Thursday, April 29, 2010

The Dangers of the Daily Commute

California courts have long recognized the “coming and going rule,” which is that employees are outside the scope of their employment during their daily commute. However, a recent case is re-examining the rule. In Lobo v. Tamco, an employee collided with a police officer on the employee’s commute home. The officer died, and the officer’s family brought a wrongful death suit against the employer, arguing that the employee was acting in the course and scope of his employment when the accident occurred. At the trial court level, the employer successfully argued the “coming and going rule.”

However, on appeal the family argued that the employer was liable under the “required vehicle” exception – which is that a personally-owned vehicle is a condition of employment.
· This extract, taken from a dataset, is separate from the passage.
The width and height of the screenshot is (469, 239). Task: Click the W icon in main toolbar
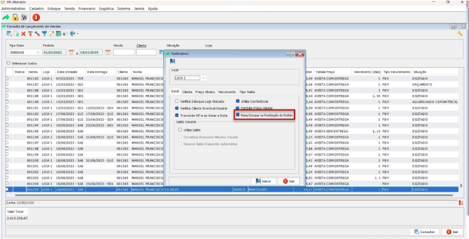tap(25, 18)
The family argued that the employee, a Quality Control Manager, was required to visit customer sites, and thus having a vehicle was a condition of his employment.

The appellate court sided with the family, finding that the employee’s commute was within the course and scope of his employment because the employer “relies upon the employee to make his personal vehicle available…for the employer’s benefit and the employer derives a benefit from the…vehicle.” The Court noted that, “the fact that the employer only rarely makes use of the employee’s personal vehicle should not…defeat the plaintiff’s case.”

This case puts employers on notice that if they require employees to use their personal vehicles to perform aspects of their job, an employer may be vicariously liable for conduct occurring outside of work hours. Thus, it may be wise to re-examine positions that require even infrequent use of an employee’s personal vehicle.